:: Source text ::

1. Keep in mind that the center line of the hinge pin has to be behind the line formed by the extreme outside edges of the legs. Otherwise the lid can’t open. That strip is mandatory for this design because it isn’t just a flat backed box and it should actually allow a little extra distance to avoid binding. I made the thickness of my strip so that the hinge point is about 1/16″ behind the extreme points of the back legs and that works fine.

        1. It’s just a quirk of this unique design Peter. I’ve used those Rockler hinges before and I love them for a nice flat box. I got a little ahead and already have my lid mounted using Brusso hinges. I wish I had thought about that decision a little more because while the JB-107 stop hinges I purchased are very nice, they cost too much and to my dismay, they came with #4 screws which didn’t make me happy at all. I drilled out the holes and re-cut the countersinks for #6’s. At the end of the day, I could have paid half as much and done no additional modification work. Live and learn I suppose.

          A point Paul makes here is the necessity for a stay and I can absolutely confirm that! I originally thought that 95 degree stop hinges would do the trick, but no way will that work on a lid this size. They’re OK on a small box but not for this.

  1. i notice a lot of times when Paul is pare cutting with a chisel he has the shaft of the chisel blade grasped in one hand. My chisels have sharp edges and I have easily cut my hands-not with the blade but just with the square edges. I was resisting sanding those down because I had thought it was important to keep them sharp for chiseling in deeper mortises, but I am wondering does Paul soften those edges with sandpaper so he can hold the chisel that way more easily?

    1. Hello Craig, most chisels have a small flat on the sides of the chisel blade, so don’t need sanding. A small flat is not an issue on mortises, hence the fact that you can get sash mortise chisels that are not beveled in the same way.
      Best, Phil

      1. The arris formed between the side (land) and the back or top of the chisel can be sharp enough to cut you. I think @CRMEDV is asking if they should be eased. I think the answer is, yes. I’ve needed to do so, but I don’t ease the last 1/2″ or so. Otherwise, yes, some chisels will cut you and you won’t be able to do routine things without bleeding.

        1. Thanks yes that arris is what I was talking about! When I pare cut I have to wrap some adhesive tape around the first two fingers of my left hand or the rocking motion of the chisel will cut me almost right away. That’s a good suggestion to leave a bit at the end.

:::
:: Given data ::

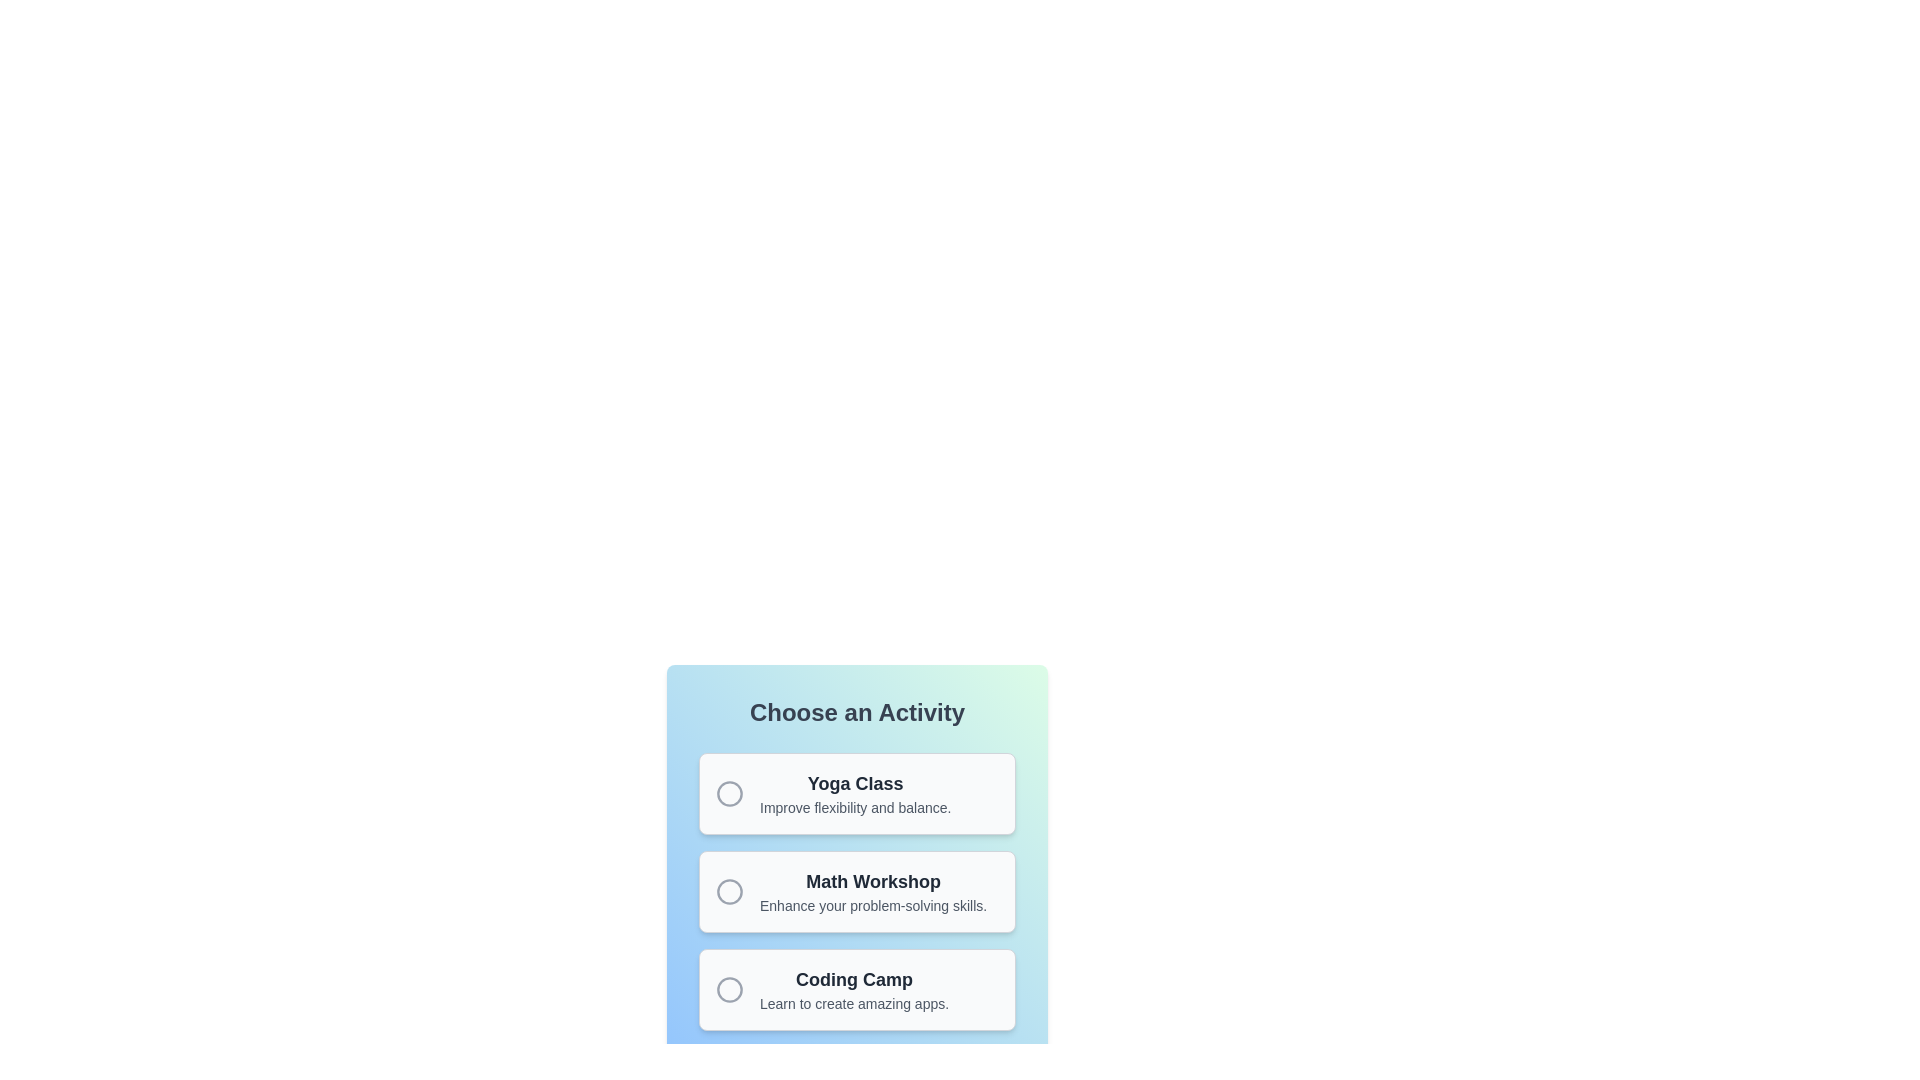  What do you see at coordinates (855, 793) in the screenshot?
I see `the descriptive text element titled 'Yoga Class' which includes the subtitle 'Improve flexibility and balance.'` at bounding box center [855, 793].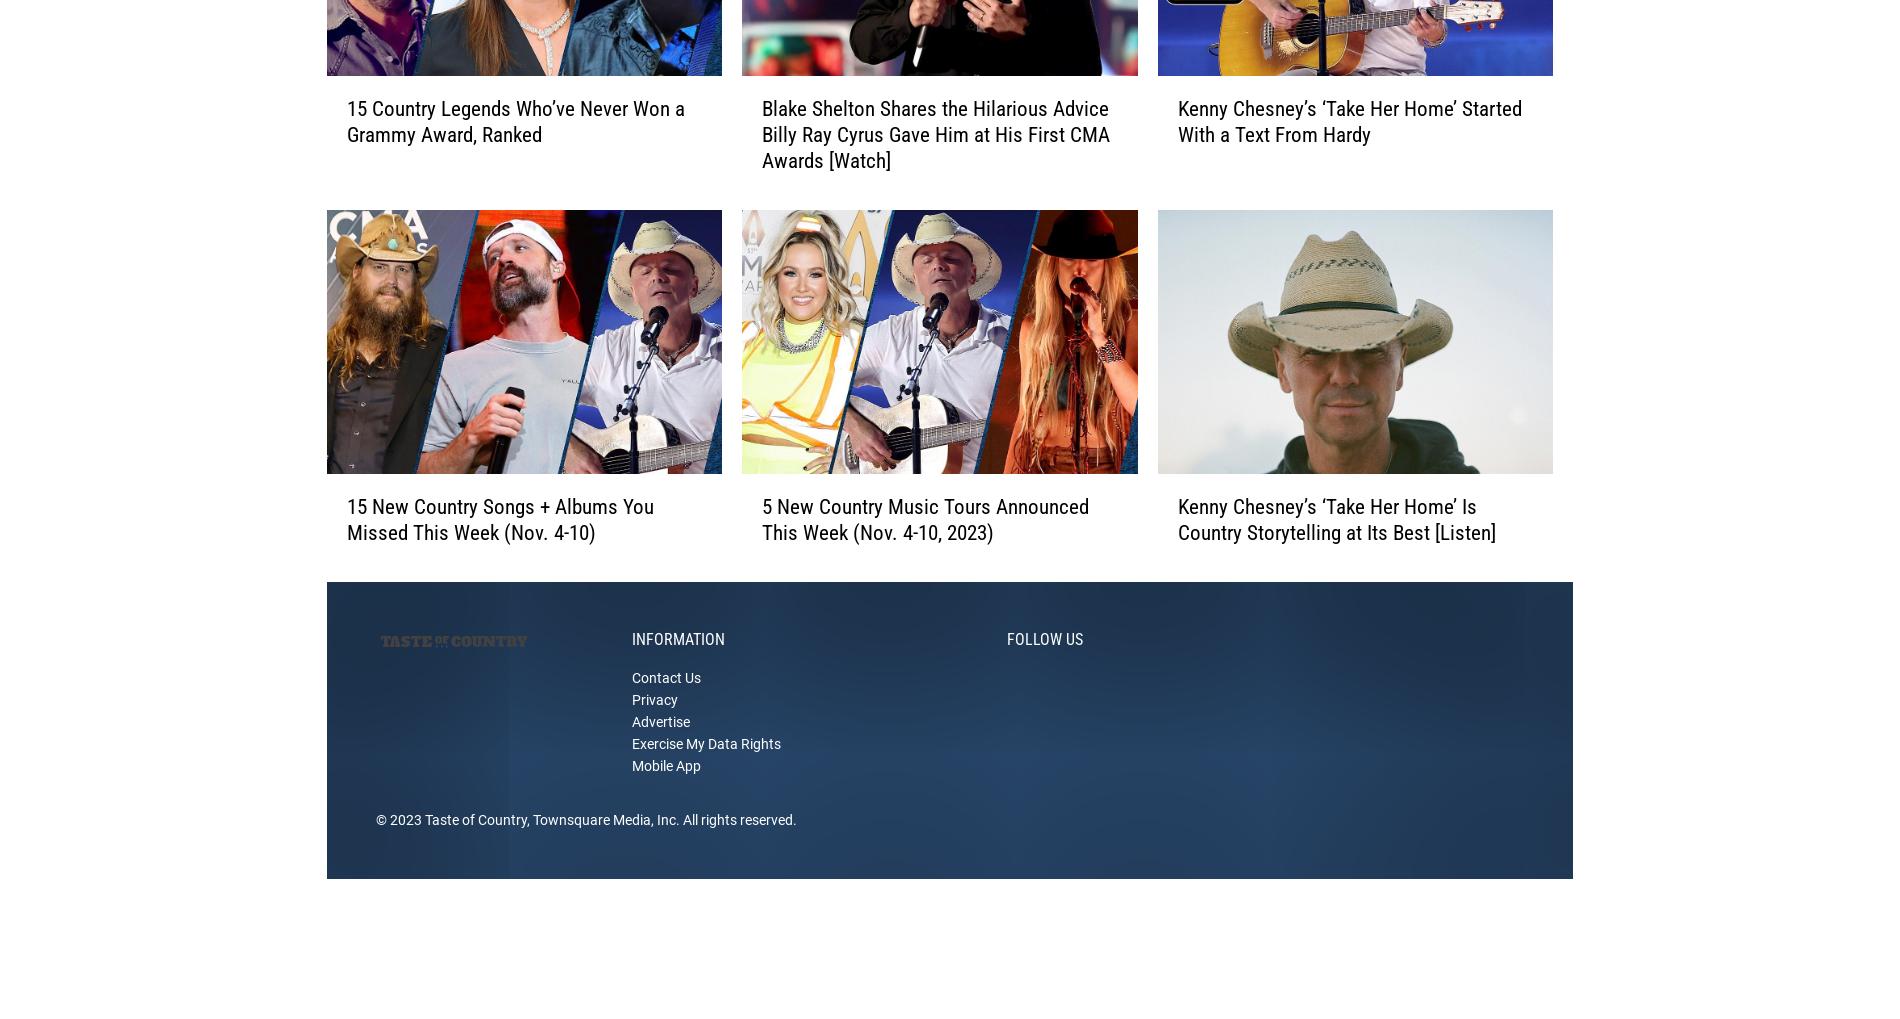  What do you see at coordinates (389, 849) in the screenshot?
I see `'2023'` at bounding box center [389, 849].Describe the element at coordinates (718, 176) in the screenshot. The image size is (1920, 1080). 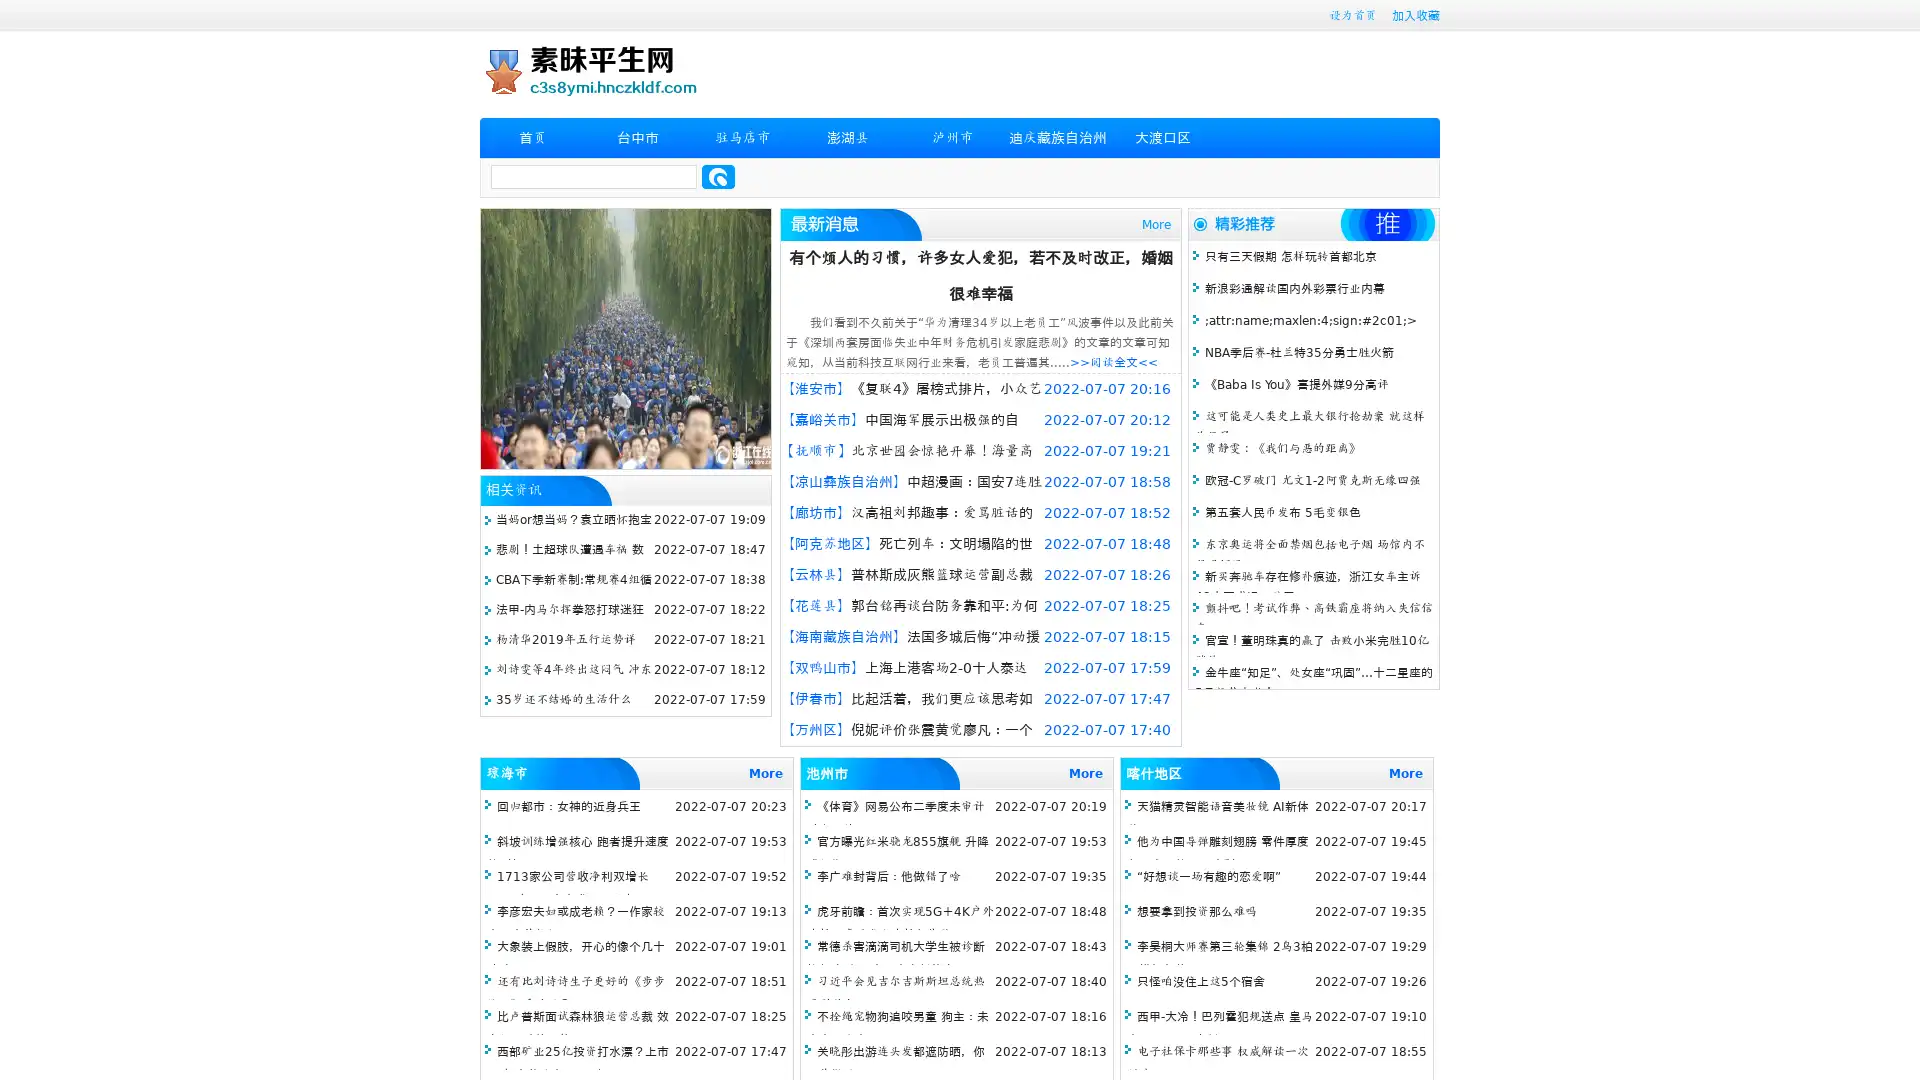
I see `Search` at that location.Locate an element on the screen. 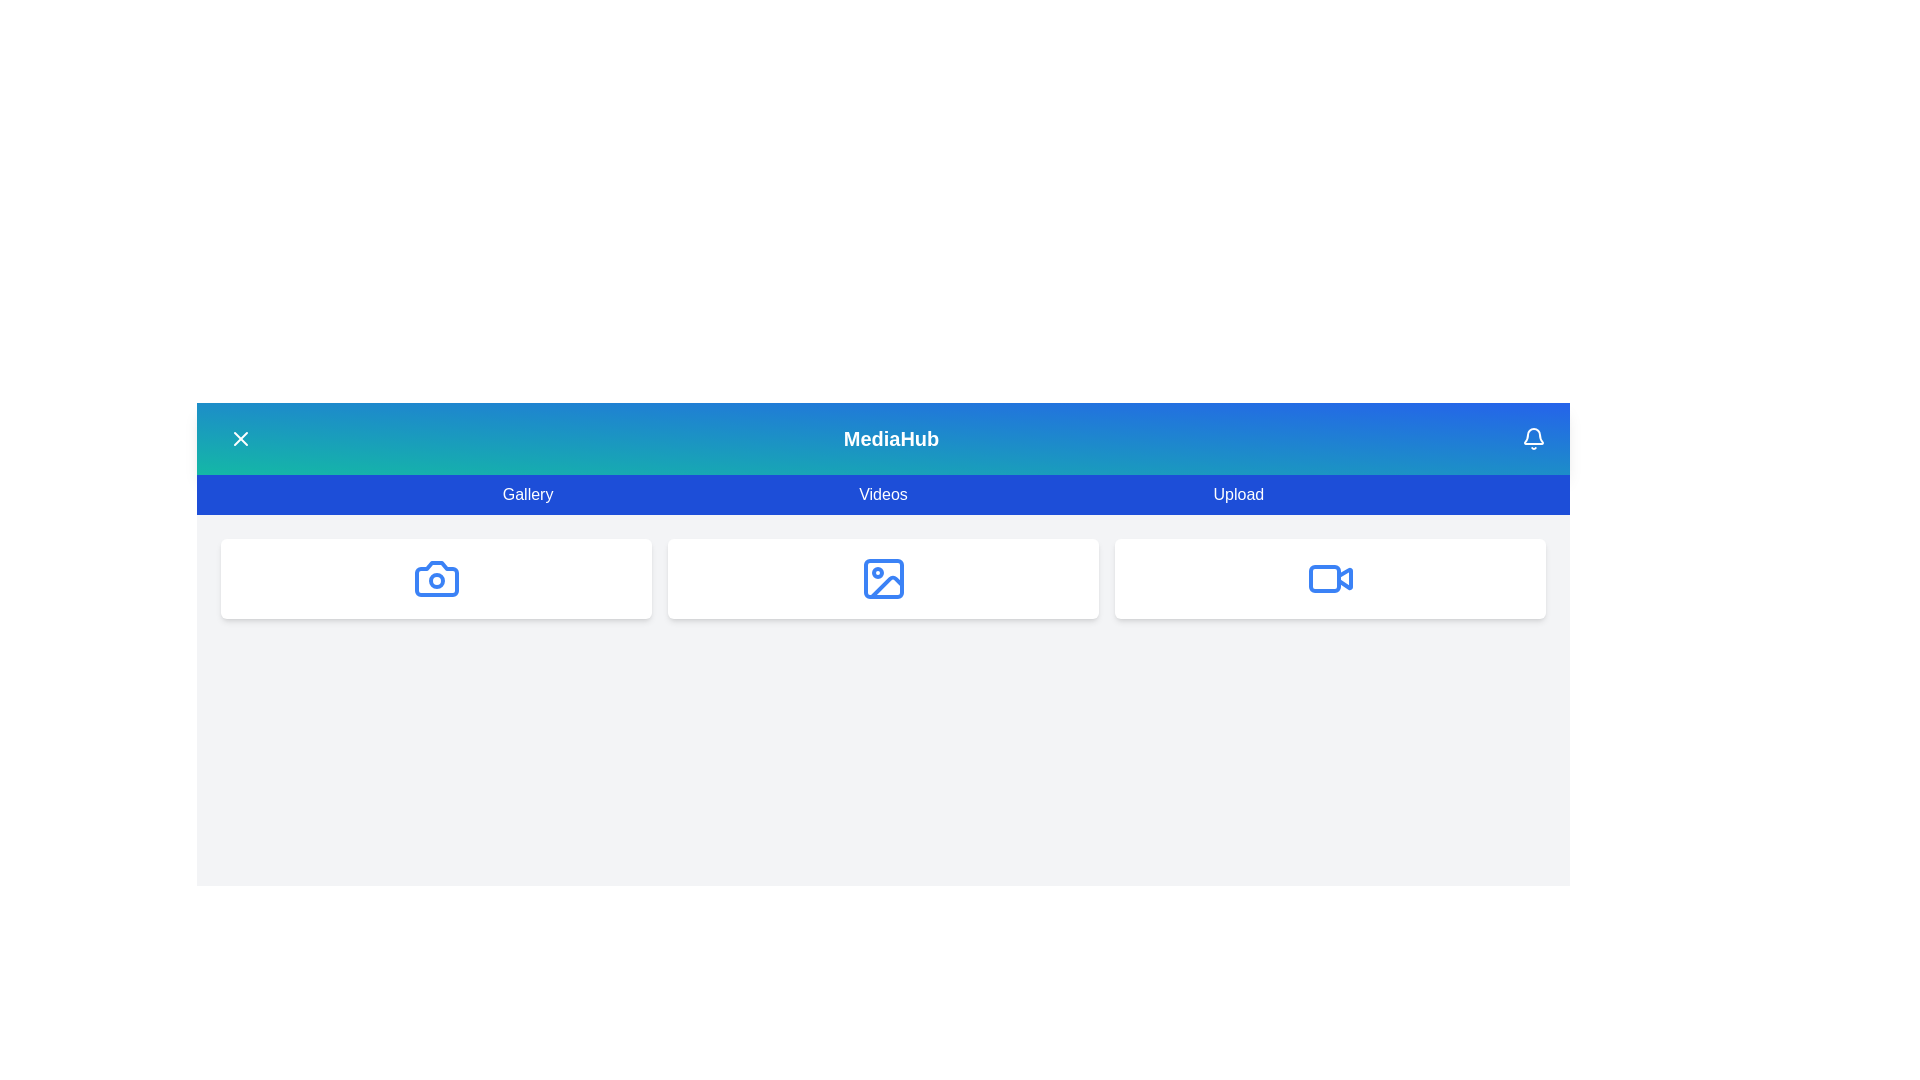  the camera icon card is located at coordinates (435, 578).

:::

Problem to solve: Using the woodworking comments, list every person's first name that appears in them.

Task result: Peter, Paul, Craig, Phil